Catalyst Pharma has just announced that its lead drug, Firdapse, demonstrated positive top-line results in a pivotal Phase 3 clinical trial for the treatment of Lambert-Eaton myasthenic syndrome (LEMS), a rare debilitating condition.

In the double blind, randomized, "withdrawal" format late stage trial, results from 38 patients treated with Firdapse met both the primary and secondary endpoints satisfactorily, while the placebo treated patients showed significant worsening of symptoms.

Patrick J. McEnany, CEO of Catalyst Pharmaceuticals, said, "These results show that Firdapse provides an important benefit to LEMS patients and continues to demonstrate a favorable safety profile. We plan to meet with the FDA in the near future to determine the fastest way to get an NDA for Firdapse approved.”

LEMS is a rare autoimmune neuromuscular disease that causes gradual muscle weakness and loss in mobility.  The disease can also be life-threatening in some patients. The condition is caused by insufficient release of the essential neurotransmitter, acetylcholine, and is also accompanied by cancer in over half of the patients.

Firdapse (amifampridine phosphate or 3,4-diaminopyridine (3,4-DAP) phosphate) is a potassium channel inhibitor, which works by increasing acetylcholine release and increasing the nerve repolarization time, in turn reducing muscle weakness. Besides LEMS, Firdapse can also be effective for other neuromuscular indications, such as Myasthenia Gravis and Congenital Myasthenic Syndrome.

Firdapse has already been approved in the European Union for LEMS as an orphan drug. It is being sold in Europe by BioMarin Pharmaceutical, which out-licensed the North American rights of the drug to Catalyst in 2012.

Firdapse has received FDA’s breakthrough therapy and orphan drug designations, making it eligible for a faster review and approval process. Catalyst plans to initiate a rolling NDA submission in early-2015.

Catalyst is also planning to make Firdapse available to LEMS patients in the U.S. through an expanded access program, which allows doctors to prescribe unapproved drugs to patients in serious cases when there are no other approved drugs for the condition. Under this program, the company stated that Firdapse will be provided at no cost until sometime after approval.

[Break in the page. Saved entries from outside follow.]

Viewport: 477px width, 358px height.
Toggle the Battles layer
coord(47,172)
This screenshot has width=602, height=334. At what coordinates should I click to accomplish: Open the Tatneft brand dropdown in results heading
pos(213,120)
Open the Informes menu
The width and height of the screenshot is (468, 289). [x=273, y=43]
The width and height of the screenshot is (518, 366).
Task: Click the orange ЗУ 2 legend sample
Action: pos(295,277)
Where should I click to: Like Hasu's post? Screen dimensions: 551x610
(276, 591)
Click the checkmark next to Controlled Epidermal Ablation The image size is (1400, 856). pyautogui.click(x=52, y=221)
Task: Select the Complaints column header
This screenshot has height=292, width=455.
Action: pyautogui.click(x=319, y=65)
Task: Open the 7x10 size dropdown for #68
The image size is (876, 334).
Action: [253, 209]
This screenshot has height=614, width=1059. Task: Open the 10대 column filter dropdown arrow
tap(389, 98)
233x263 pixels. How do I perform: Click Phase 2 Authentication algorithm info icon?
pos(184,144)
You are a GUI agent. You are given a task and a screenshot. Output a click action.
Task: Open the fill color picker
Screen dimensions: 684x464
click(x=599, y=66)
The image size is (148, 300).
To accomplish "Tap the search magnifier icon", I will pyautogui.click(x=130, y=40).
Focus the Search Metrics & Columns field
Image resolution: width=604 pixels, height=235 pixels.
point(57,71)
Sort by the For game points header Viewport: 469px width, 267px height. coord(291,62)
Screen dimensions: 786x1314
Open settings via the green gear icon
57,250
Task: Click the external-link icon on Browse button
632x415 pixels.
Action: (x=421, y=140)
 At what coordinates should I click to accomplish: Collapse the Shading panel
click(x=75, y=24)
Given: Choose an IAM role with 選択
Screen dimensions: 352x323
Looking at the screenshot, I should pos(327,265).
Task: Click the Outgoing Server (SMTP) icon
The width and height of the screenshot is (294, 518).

McEnany added, “We are committed to the LEMS patient community and are pleased that we will be launching our expanded access program next month.  This program will provide Firdapse at no charge to patients who meet the inclusion/exclusion requirements."

Firdapse has already generated a net revenue of over $9.3 million in the first half of this year in Europe, according to Reuters. Once launched in the U.S., Firdapse is likely to bring in annual sales over $100 million, says McEnany.